Formulas, available for all Premium editions of Accelo, are a lot like regular custom fields: they show up on view screens, you can use them in filters for quick reporting (including saved reports), and export the info for more detailed analysis. The big difference though is that they're actually calculated via a formula (configurable by you!), which means the outputted value can't be edited, and can always be trusted. To start with, we're releasing two types of formulas.

Type 1: Formulas which result in a number

For example, you've always wanted to be able to track the difference (in days) between two date fields. Maybe they're Custom Date Fields, or maybe they're built-in fields like the Commenced and Completed dates. Now you can create a new Formula (number) field which will automatically calculate the difference. Any time a field in the formula changes, the formula result will re-calculate - so your data will always be up-to-date.

config1

To build the formula, we must first set the initial field, e.g., below, I am using the Completed date.

config2

I'll then select the minus operation to subtract a field - the Commenced date.

config3a1

This will give me a complete formula of Completed minus Commenced. The formula knows that the output type will be a number, and will now let me save it:

config4

Note that we could continue adding more operations in the formula - including the ability to multiply or divide by additional fields/variables.

The result will now be visible when looking at a project that has the required variables set - the Commenced and Completed dates in this case:

jobformula

Type 2: Formulas that result in a date

A simple example of this would be to start with a date field and then append a number field to it. The number could come from an existing custom field, formula field, or just be a fixed number for this formula. This can be helpful in setting benchmark or SLA target dates:

config date

Note in the screenshot above there's an option to "Use 0 is empty". This means that in cases where the field "SLA grace days" has no value, the formula will use 0 instead (and effectively return the Due date + 0 days). This allows the formula field to evaluate - instead of returning empty and therefore not showing up.

Bonus Power Moves

In addition to these two main formula types, we've also included a couple of extra power moves.

"Inception" Formulas: a Formula that derives from a Formula
Since Formula fields are extension fields like any other, we've made it possible to include the output stored in another formula field when you're creating a new one! This way, you can have a formula which could be "Due Date" based on the number of days in an SLA field value, and then set an "Escalation" date/time field to be a certain date before or after the Due Date field!

Formula fields lock down input fields
When a formula field uses one (or more) fields as part of its calculations, we have checks in place to make sure you can't delete those input fields while the formula field is still around. Makes sense that you can't go around deleting an input and expecting the output to be happy!

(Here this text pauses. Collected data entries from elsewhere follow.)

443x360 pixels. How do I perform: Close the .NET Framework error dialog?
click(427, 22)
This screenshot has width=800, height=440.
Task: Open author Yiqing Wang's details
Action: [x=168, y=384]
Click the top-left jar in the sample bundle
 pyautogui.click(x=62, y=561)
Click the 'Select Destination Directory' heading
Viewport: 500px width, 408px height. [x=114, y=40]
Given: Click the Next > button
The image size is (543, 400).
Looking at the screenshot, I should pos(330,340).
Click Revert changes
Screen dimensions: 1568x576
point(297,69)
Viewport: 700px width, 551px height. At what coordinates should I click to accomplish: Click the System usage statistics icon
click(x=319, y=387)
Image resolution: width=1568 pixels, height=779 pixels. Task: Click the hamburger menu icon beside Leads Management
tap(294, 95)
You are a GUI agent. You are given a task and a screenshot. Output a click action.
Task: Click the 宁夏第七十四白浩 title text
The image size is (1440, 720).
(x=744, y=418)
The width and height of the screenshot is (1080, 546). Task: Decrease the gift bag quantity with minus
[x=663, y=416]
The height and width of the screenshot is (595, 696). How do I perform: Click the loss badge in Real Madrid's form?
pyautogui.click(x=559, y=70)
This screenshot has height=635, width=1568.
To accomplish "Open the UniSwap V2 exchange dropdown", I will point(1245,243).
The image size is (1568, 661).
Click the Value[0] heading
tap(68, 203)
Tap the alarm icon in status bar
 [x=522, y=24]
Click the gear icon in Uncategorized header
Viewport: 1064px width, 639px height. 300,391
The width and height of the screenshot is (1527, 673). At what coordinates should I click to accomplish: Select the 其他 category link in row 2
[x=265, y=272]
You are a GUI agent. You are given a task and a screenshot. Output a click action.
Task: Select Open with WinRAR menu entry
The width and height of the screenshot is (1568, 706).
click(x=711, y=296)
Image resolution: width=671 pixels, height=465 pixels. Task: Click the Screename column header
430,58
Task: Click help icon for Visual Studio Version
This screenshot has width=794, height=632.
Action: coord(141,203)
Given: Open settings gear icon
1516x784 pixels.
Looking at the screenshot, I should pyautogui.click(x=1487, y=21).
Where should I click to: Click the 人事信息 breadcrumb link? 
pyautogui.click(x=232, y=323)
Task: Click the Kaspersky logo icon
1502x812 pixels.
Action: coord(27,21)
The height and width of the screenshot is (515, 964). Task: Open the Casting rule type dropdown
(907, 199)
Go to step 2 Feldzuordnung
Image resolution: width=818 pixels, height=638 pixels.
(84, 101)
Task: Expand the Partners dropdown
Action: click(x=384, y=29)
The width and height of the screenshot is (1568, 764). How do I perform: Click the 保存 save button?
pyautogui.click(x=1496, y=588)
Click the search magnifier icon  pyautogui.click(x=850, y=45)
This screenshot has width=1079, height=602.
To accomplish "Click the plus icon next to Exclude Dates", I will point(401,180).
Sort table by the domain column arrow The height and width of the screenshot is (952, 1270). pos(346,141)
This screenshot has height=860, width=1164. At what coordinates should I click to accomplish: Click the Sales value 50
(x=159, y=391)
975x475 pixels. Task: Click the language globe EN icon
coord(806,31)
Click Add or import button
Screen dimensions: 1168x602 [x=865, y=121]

Triggers + Formulas = Automation Domination!
The functionality of Triggers - which are often used to update statuses, send notification emails, and even update other fields - work in harmony with formulas. You can use formula fields in your trigger rules, which means if a formula field changes in value (either because of manual user update or through another trigger taking effect) and another trigger ruleset is then satisfied, the trigger will run.

There's also a TODAY option
In addition to the ability to bring in other fields to make up your calculations, you can also use a TODAY options which will automatically recalculate overnight (in your own timezone). This way, you can have a formula like "Number of days overdue" which subtracts TODAY from the Due Date and have a simple numeric field to use in your filter and reporting interfaces!